Task goal: Report each line of the data below in which "dropdown" appears.

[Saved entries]
-.-.-

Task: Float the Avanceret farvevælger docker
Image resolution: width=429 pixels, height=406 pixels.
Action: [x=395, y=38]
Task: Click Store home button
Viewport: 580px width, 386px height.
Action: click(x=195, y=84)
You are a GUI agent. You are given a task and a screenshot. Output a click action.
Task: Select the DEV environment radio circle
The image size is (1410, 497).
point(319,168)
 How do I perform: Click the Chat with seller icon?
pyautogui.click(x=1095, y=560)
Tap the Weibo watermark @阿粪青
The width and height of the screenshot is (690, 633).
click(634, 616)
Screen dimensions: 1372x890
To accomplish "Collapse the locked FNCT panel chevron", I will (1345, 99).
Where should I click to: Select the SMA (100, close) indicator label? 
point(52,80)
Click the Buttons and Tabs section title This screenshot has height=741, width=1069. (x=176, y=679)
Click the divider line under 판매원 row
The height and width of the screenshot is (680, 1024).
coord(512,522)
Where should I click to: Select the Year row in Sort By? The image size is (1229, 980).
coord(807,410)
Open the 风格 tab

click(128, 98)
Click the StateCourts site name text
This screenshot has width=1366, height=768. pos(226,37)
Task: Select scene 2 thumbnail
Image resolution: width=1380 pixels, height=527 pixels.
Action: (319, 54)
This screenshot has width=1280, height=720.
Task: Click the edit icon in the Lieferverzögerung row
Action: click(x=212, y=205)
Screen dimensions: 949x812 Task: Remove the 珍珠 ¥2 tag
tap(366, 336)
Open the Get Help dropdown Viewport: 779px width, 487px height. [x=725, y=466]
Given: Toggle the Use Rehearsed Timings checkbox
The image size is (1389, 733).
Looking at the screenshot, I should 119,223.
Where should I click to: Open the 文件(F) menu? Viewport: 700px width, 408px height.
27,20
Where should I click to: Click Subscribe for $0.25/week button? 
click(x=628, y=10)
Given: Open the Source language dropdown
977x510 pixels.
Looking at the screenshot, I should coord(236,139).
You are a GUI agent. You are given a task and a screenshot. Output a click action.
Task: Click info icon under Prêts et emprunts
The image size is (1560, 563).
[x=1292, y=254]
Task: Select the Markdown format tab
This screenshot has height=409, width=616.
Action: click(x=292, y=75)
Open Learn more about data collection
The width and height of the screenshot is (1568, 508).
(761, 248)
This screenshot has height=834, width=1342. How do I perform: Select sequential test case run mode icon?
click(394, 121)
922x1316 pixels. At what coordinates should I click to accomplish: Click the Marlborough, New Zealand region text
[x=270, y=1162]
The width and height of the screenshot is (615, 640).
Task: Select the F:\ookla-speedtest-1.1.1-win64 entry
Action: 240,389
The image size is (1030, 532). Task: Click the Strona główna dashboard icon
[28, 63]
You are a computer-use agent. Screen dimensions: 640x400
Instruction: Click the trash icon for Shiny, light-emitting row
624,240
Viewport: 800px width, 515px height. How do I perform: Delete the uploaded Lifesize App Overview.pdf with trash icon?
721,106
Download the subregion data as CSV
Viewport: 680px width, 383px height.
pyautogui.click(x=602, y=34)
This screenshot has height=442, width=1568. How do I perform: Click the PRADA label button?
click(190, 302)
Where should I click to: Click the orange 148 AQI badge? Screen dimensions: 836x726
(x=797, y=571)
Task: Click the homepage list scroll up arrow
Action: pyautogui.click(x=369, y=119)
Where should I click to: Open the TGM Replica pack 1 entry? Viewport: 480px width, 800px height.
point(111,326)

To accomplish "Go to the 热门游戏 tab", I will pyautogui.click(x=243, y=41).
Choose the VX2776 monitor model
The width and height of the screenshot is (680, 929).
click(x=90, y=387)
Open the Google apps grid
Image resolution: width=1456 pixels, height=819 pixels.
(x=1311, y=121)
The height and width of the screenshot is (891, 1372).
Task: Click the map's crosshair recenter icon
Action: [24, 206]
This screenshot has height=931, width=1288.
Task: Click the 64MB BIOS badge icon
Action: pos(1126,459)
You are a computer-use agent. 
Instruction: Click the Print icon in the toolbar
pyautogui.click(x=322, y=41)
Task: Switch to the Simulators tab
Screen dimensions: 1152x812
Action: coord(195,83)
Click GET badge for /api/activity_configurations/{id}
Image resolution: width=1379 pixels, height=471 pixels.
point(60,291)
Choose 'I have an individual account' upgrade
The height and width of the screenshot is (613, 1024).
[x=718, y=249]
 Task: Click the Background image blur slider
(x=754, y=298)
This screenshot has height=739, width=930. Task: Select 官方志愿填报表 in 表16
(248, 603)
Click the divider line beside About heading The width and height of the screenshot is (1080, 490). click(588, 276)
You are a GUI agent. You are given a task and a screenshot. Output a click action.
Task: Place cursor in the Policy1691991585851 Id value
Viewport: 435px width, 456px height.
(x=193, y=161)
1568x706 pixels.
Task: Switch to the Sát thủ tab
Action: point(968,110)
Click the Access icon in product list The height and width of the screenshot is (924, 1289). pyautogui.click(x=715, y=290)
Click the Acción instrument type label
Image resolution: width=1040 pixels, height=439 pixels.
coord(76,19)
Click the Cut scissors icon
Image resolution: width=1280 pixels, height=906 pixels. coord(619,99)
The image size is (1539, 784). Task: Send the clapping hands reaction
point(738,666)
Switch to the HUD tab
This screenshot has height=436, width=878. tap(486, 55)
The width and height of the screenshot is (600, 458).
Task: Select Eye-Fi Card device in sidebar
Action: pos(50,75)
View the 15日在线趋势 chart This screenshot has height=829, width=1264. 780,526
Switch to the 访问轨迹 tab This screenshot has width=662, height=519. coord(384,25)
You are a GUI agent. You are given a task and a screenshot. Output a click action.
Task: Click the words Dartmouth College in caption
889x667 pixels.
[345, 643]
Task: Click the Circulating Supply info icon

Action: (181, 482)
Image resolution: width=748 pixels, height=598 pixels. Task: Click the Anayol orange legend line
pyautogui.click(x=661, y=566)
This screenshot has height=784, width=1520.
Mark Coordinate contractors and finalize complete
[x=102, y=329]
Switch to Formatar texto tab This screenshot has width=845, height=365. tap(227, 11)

-.-.-

Solution to the problem:
Open the Get Help dropdown Viewport: 779px width, 487px height. [x=725, y=466]
Given: Open the Source language dropdown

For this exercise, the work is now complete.